Every line of the listing below should be written out exactly, minus its images.
* * *
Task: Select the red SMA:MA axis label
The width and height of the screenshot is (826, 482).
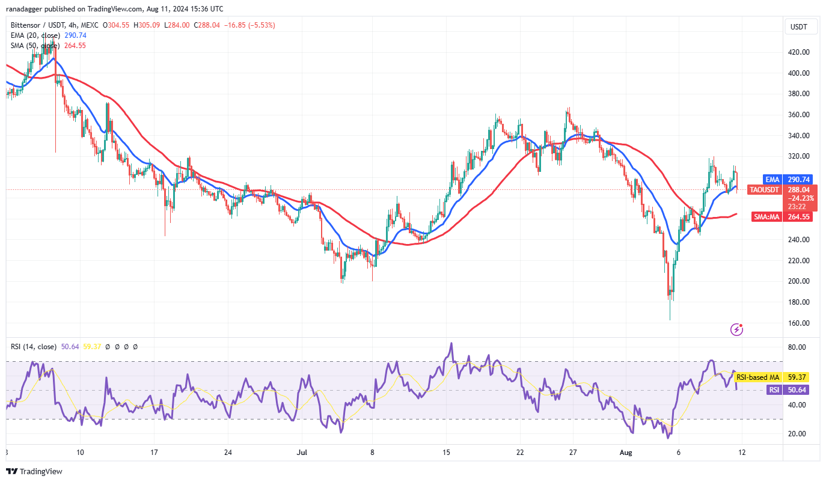Action: tap(766, 216)
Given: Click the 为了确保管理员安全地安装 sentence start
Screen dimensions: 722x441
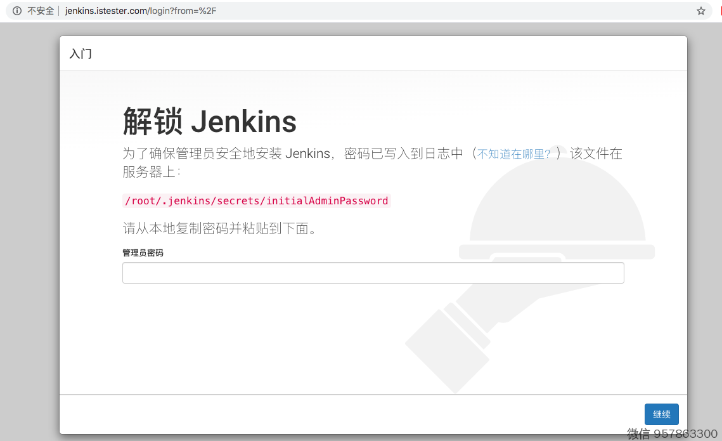Looking at the screenshot, I should tap(203, 154).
* * *
RESPONSE AREA:
Task: Select the red SMA:MA axis label
The width and height of the screenshot is (826, 482).
Action: tap(766, 216)
Given: Click the 为了确保管理员安全地安装 sentence start
Screen dimensions: 722x441
Looking at the screenshot, I should tap(203, 154).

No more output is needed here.